Institution executives and boards must take a candid look in the mirror. Is your institution willing to take on the full extent of what it means to risk-manage a card portfolio? This includes managing the portfolio itself, but more than that, it means embracing a diverse range of other risks as an enterprise, and carrying it through five to ten years of hard-to-predict change in the business environment. Such risks include interest rate and economic cycles, regulatory policy shifts, and advances in technology.

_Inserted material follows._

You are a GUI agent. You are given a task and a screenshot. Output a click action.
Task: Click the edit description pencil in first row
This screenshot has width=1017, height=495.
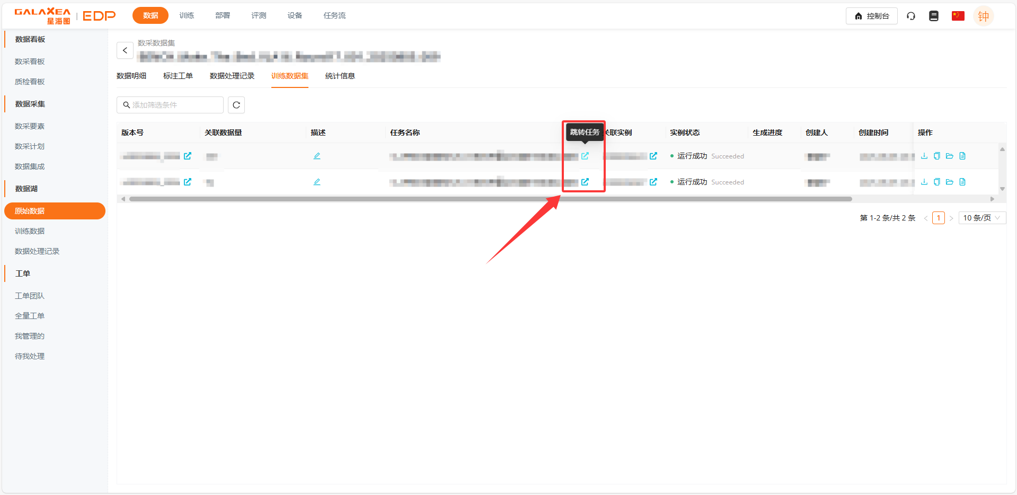[317, 156]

While such forces impact your entire institution, consumer card operations have elevated sensitivity. Compared to many other lending and banking business lines, their rate and fee structures are more dynamic (more variable, with revolving debt models that lead to fluctuating delinquency and charge-off rates) — so issuers must constantly adapt risk management and collection strategies. They’re also subject to sharper regulatory scrutiny. And credit card products are highly tech-intensive, and must hold their own in the broader world of payments, one of fintech’s most innovative segments.
Moment of Truth
The decision to move to an agent relationship demands that an institution take an honest look at market dynamics, as well as its own capabilities and risk appetite. Card portfolios can be powerful engines of engagement and income, but only if the institution has the capacity to keep them performing at market level.
Whether your institution ultimately decides to retain, sell, or partner, the process of answering these questions brings clarity about where your card program fits in your overall growth strategy — and what it will take to keep it there in the decade ahead.